Os sindicatos indígenas e camponeses que apóiam o presidente boliviano, Evo Morales, começaram hoje a ocupar o entorno do Congresso do país com o objetivo de exigir a convocação dos dois referendos pendentes para ratificar o projeto de uma nova constituição.
As passeatas camponesas chegaram à Praça Murillo, em La Paz, onde ficam a sede do Parlamento boliviano e o Palácio de Governo. Segundo dirigentes dos movimentos sociais, os manifestantes podem ficar no local por uma ou duas semanas para pressionar os legisladores, que devem retomar os trabalhos nas próximas horas.
O projeto de uma nova Carta Magna boliviana proposto por Morales foi rejeitado plenamente pela oposição, que é maioria no Senado, com o argumento de que foi aprovado ilegalmente na Assembléia Constituinte.
Um dos referendos solicitados pelo Governo boliviano e por suas bases sindicais deve definir qual extensão de terra passará a ser considerada um latifúndio ocioso que pode ser expropriado; já o segundo deve ratificar o texto de 411 artigos aprovado pela Assembléia.
O referendo sobre os latifúndios será convocado porque os representantes do partido governista Movimento Ao Socialismo (MAS) e de seus aliados na Constituinte não conseguiram chegar a um acordo quanto a um artigo sobre o tema.
O protesto começou hoje com um incidente violento, quando uma pessoa que gritava palavras de ordem contra Morales na Praça Murillo foi agredida por manifestantes diante da indiferença de policiais que estavam no local, como mostraram canais de televisão.
Enquanto isso, o vice-presidente boliviano, Álvaro García Linera, ofereceu à oposição uma trégua de 60 dias na qual ficariam suspensas tanto as pressões sindicais quanto o referendo sobre estatutos autônomos, convocado no departamento (estado) de Santa Cruz para o dia 4 de maio.
Linera disse esperar ver nesta semana um "resultado prático" no diálogo político porque, caso contrário, "as pressões vão se sobrepor às razões".
Depois de Santa Cruz, o departamento de Beni também partiu rumo a sua autonomia. Seu governador, o opositor Ernesto Suárez, convocou hoje um referendo sobre os estatutos locais para o dia 1º de junho.

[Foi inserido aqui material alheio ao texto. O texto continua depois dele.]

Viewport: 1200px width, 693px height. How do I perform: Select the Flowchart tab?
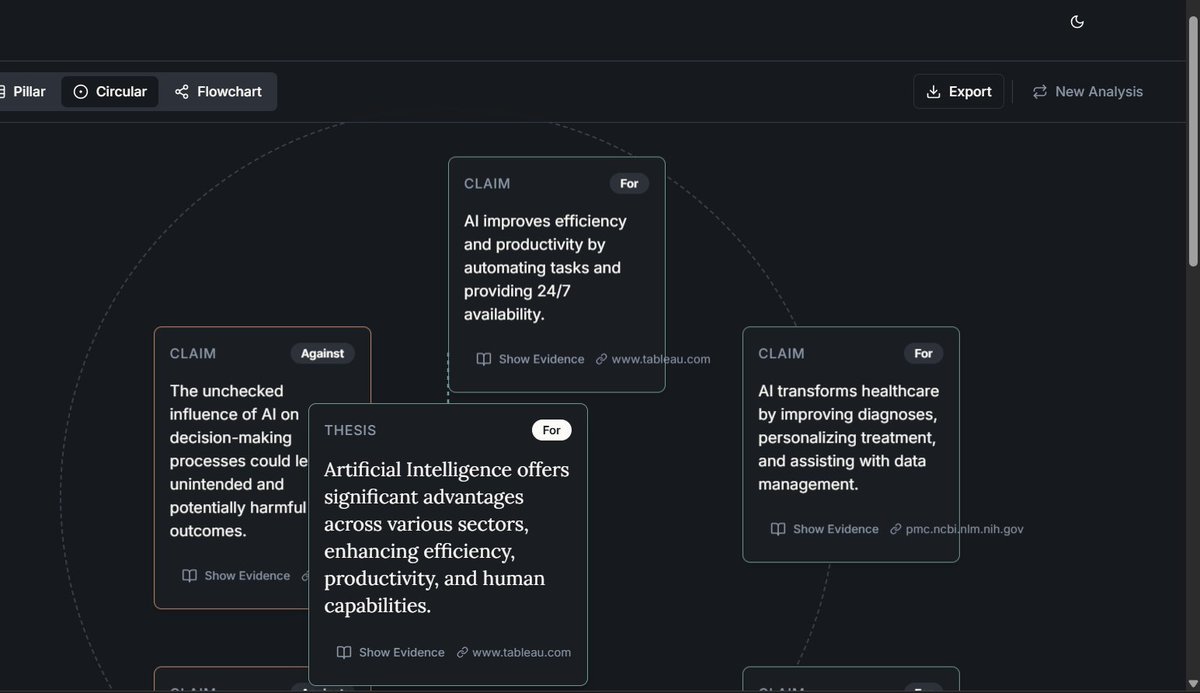[x=217, y=91]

O vice-presidente boliviano disse acreditar que um "recesso temporário nas pressões" dos dois grupos pode permitir ao Congresso boliviano "articular" o projeto da nova Constituição impulsionado por Morales e os estatutos autonomistas dos departamentos de Santa Cruz, Beni, Pando e Tarija.
No entanto, a idéia de harmonizar o projeto constitucional e os estatutos autônomos já fracassou em três ocasiões, dada a polarização entre o projeto político do presidente esquerdista e o pretendido pelos governadores opositores dos quatro departamentos, apoiado pelos de Cochabamba e Chuquisaca.
O pedido de trégua elaborado pelo Governo boliviano, similar a outros dois existentes em janeiro e dezembro passados que não tiveram efeito, foi recebido com cautela pela oposição e rejeitado pelos setores sociais mobilizados a partir de hoje em La Paz.
O secretário-executivo da Federação dos Colonizadores, Fidel Surco, disse que, atualmente, "fazer uma trégua de 60 dias é muito perigoso", porque outras regiões autonomistas podem convocar seus respectivos referendos sobre seus estatutos. "Os companheiros não desistirão sem conseguir um resultado", afirmou.
O principal dirigente da Confederação Sindical Única de Trabalhadores Camponeses e membro da Constituinte pelo MAS, Isaac Ávalos, sentenciou: "se não houver mobilização, este país não anda".
"Sem passeatas, sem mobilizações, sem pressões, infelizmente não fazem nada no Senado", acrescentou Ávalos em declarações a um canal de televisão. O constituinte disse que os camponeses contarão com o apoio de mineradores nos protestos.
O presidente do Senado e dirigente da principal aliança opositora da Bolívia, Poder Democrático e Social (Podemos), Oscar Ortiz, acusou hoje o Governo do país de praticar "um discurso duplo", por ter convidado a oposição ao diálogo enquanto mobiliza suas bases para cercar o Congresso.
Ortiz sustentou hoje que, no lugar dos referendos sobre a nova Constituição reivindicados pelo Governo, deve haver primeiramente uma consulta sobre a revogação de mandato do presidente Morales e dos governadores dos nove departamentos do país.
Quanto à consulta, ainda não existe um acordo entre governistas e opositores, mas Morales a vê como uma solução definitiva à crise política vivida pela Bolívia.